The most consequential dataset comes from the longer-term REVEAL Part A cohort, which enrolled both paediatric and adolescent/adult patients. According to Taysha, functional improvements observed after TSHA-102 administration broadened across multiple domains and continued to deepen through at least twelve months post-dosing, irrespective of the patient's age or baseline disease severity. That durability signal is significant: gene therapies delivered to the central nervous system face questions about the longevity of transgene expression, and data extending beyond six months are relatively sparse in the AAV CNS space.

Alongside the clinical data, the company is presenting a natural history analysis it says demonstrates a clear developmental plateau in Rett syndrome after six years of age. Taysha's interpretation is that this stable period defines a predictable, well-characterised population in which to conduct a single-arm pivotal trial, where a historical comparator is essential to interpreting outcomes without a randomised control arm.

Supporting that design, a separate presentation makes the case for the Rett Syndrome Developmental Milestone Assessment (RS-DMA) as a psychometrically validated primary endpoint that has received FDA backing for single-arm interventional studies. Endpoint selection is one of the more contested issues in rare-disease drug development, and regulatory endorsement of a patient-relevant functional scale would remove a significant uncertainty from Taysha's BLA pathway.

Competitive and regulatory context

TSHA-102 carries Breakthrough Therapy, Regenerative Medicine Advanced Therapy, Fast Track, Orphan Drug and Rare Pediatric Disease designations from the FDA, as well as Orphan Drug status from the European Commission and an Innovative Licensing and Access Pathway designation from the MHRA. That combination of designations reflects both the severity of the unmet need and the agency's early confidence in the programme, though designations do not guarantee approval.

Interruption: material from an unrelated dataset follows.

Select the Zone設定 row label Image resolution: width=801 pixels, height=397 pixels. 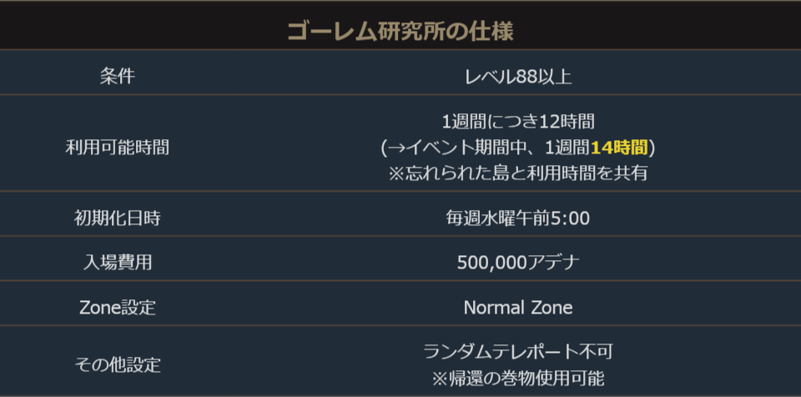coord(117,307)
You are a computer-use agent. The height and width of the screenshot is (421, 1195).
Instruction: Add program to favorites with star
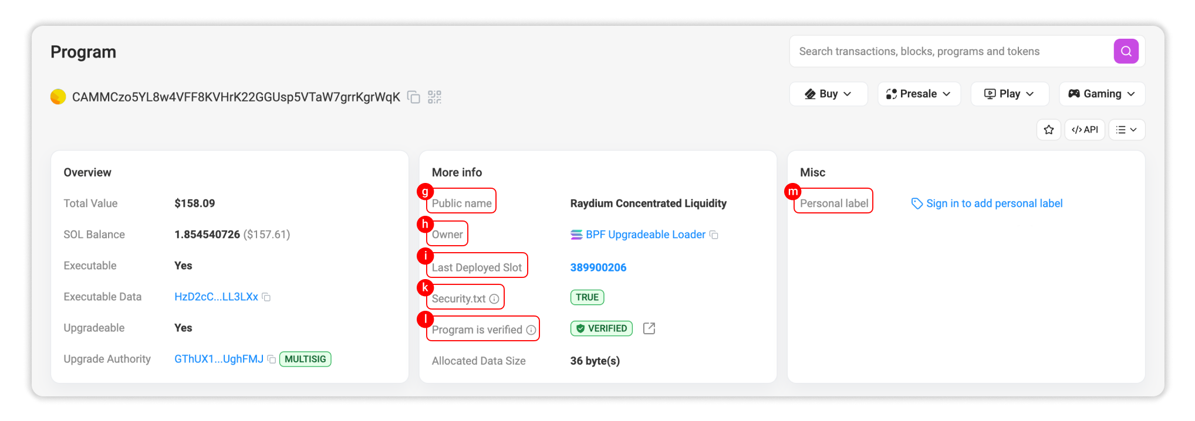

Rett syndrome affects an estimated 15,000 to 20,000 patients across the US, EU and UK, almost all female, and currently has no approved therapy targeting the underlying MECP2 genetic defect. The field has seen growing interest from gene therapy developers given the monogenic aetiology and the tractability of AAV-mediated CNS delivery. Taysha's use of a self-complementary AAV9 capsid, rather than a single-stranded vector, is argued in its preclinical poster to produce superior MeCP2 expression in the CNS, which the company says supports the rationale for intrathecal administration in TSHA-102.

The mention of a BLA in the company's forward-looking statements section suggests Taysha is at least internally scoping a biologics licence application timeline, though no formal filing date was disclosed. Investors and clinicians will be watching the IRSF presentations for additional safety data, any evidence of dose-response relationships, and clarity on the pivotal trial enrolment schedule, which has not yet been announced publicly.